5-12 Explain how government might manipulate its expenditures and tax revenues to reduce (a) unemployment and (b) the rate of inflation.
(a) To reduce unemployment, government must increase total or aggregate spending in the economy to encourage more production and employment. It can do so by increasing its own spending on goods and services and, by reducing taxes, inducing the population to spend more. Reduced taxes on businesses might also have a supply-side effect, allowing businesses to produce more as a result of the lower tax cost burden. Monetary authorities should be encouraged to increase the supply of money and credit available. (b) To reduce the rate of inflation, government should reduce aggregate spending for goods and services in the economy. It can do so by decreasing its own spending and/or by increasing taxes, which would induce consumers to spend less. It could also encourage a monetary authorities to reduce the supply of money and credit.

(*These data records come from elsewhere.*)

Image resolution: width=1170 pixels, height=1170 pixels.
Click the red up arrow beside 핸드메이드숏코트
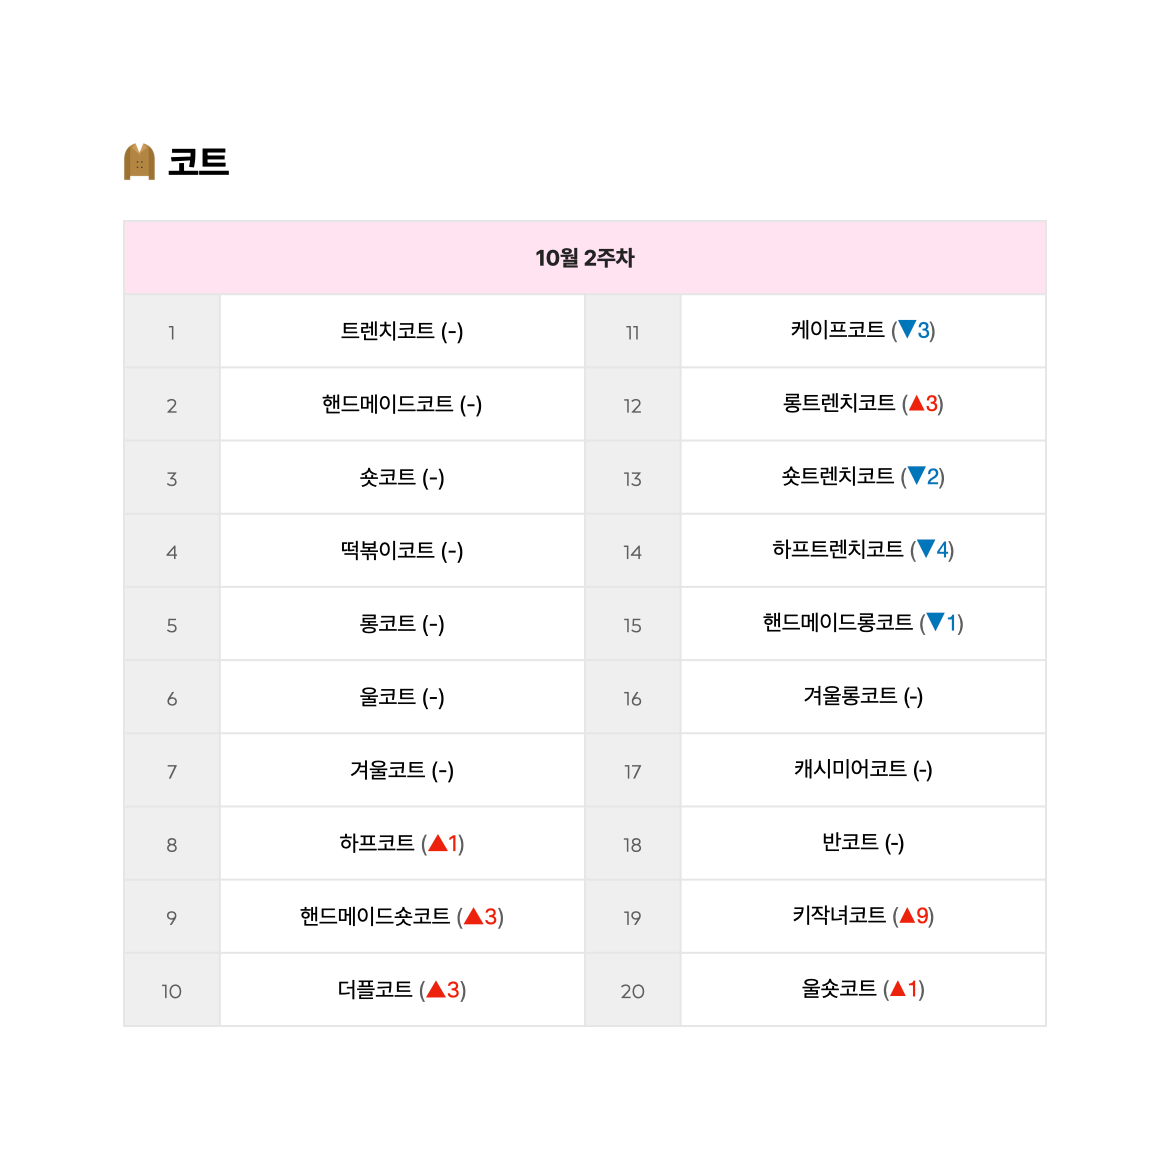[474, 916]
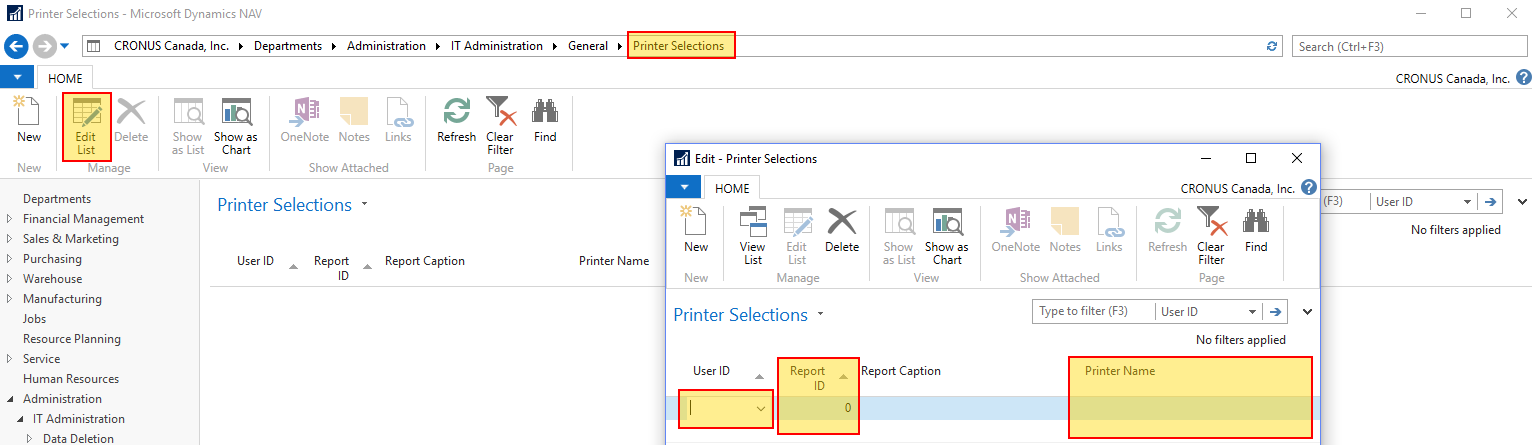Image resolution: width=1532 pixels, height=445 pixels.
Task: Open the blue application menu dropdown
Action: click(x=17, y=77)
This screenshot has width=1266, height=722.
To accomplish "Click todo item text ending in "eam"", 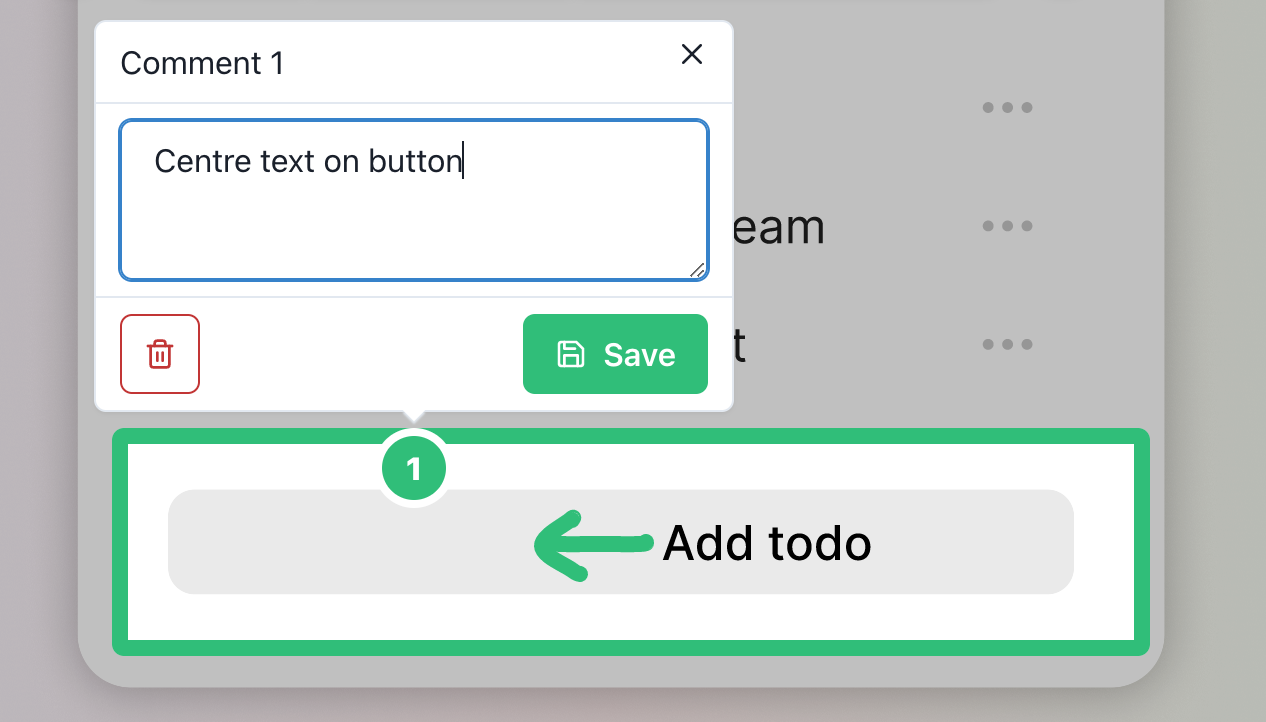I will click(x=778, y=228).
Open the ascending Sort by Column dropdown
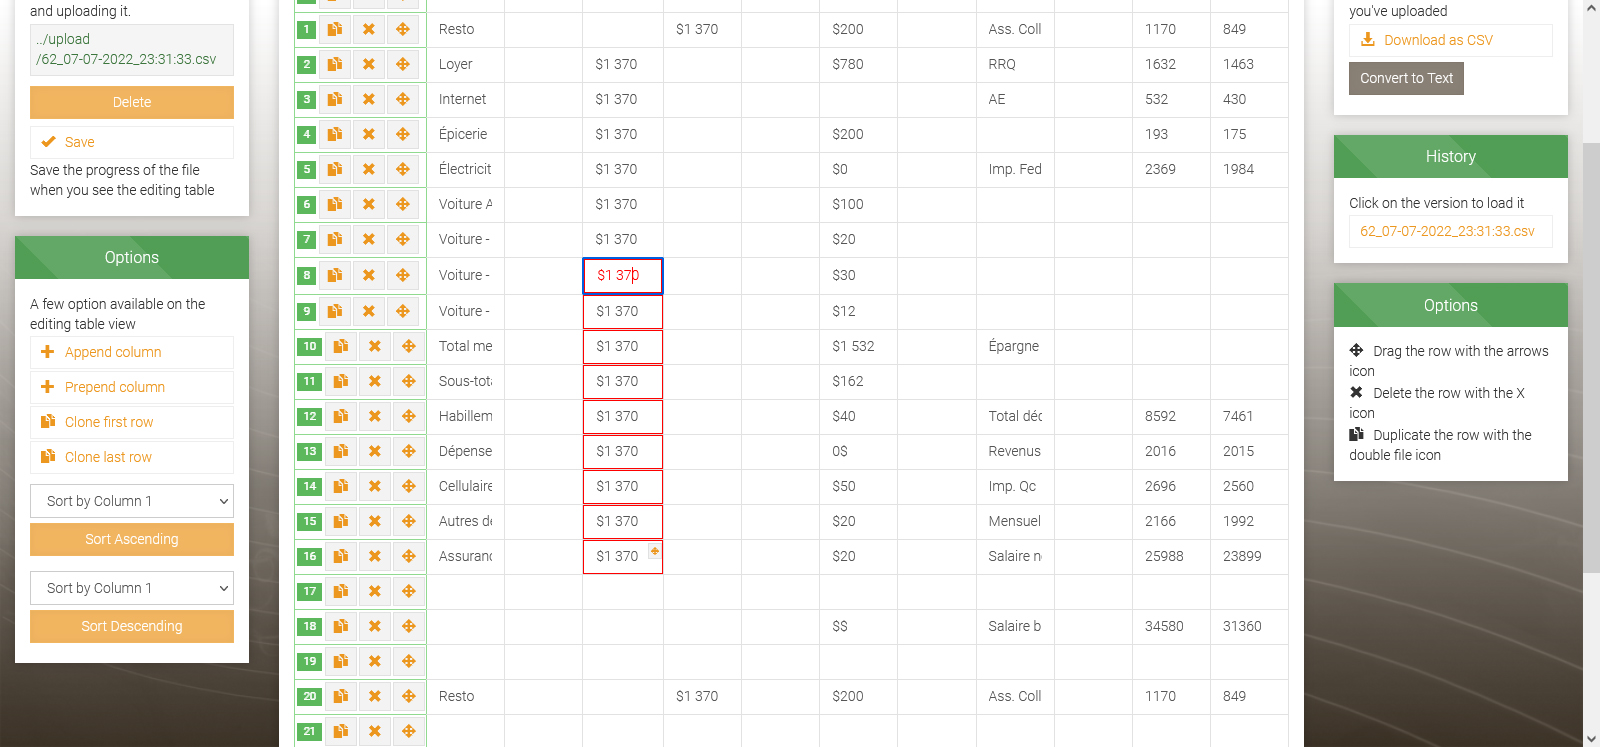The height and width of the screenshot is (747, 1600). point(132,501)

If both inflation and unemployment are problems at the same time, in other words, the economy is suffering from "stagflation", the government stabilization policy to follow is less clear. The only clear direction in that case would be to enact policies that would encourage investment spending, in hopes of increasing productivity and encouraging increased future output and employment levels.
5-14 What is the most important source of revenue and the major type of expenditure at the Federal level? At the state level? At the local level?
At the Federal level, the most important source of revenue is the personal income tax. The main expenditure is for income security.
At the state level the most important sources of revenue are sales, excise, and gross receipts taxes followed by personal income taxes. The main expenditures are for public welfare, with education running a very close second.
At the local level the most important source of revenue is, by far, property taxes. Education is by far the most important expenditure.
5-15 (Key Question) Suppose in Fiscalville there is no tax on the first $10,000 of income, but earnings between $10,000 and $20,000 are taxed at 20 percent and income between $20,000 and $30,000 at 30 percent. Any income above $30,000 is taxed at 40 percent. If your income is $50,000, how much in taxes will you pay? Determine your marginal and average tax rates. Is this a progressive tax?
Total tax = $13,000; marginal tax rate = 40% average tax rate = 26%. This is a progressive tax; the average tax rate rises as income goes up.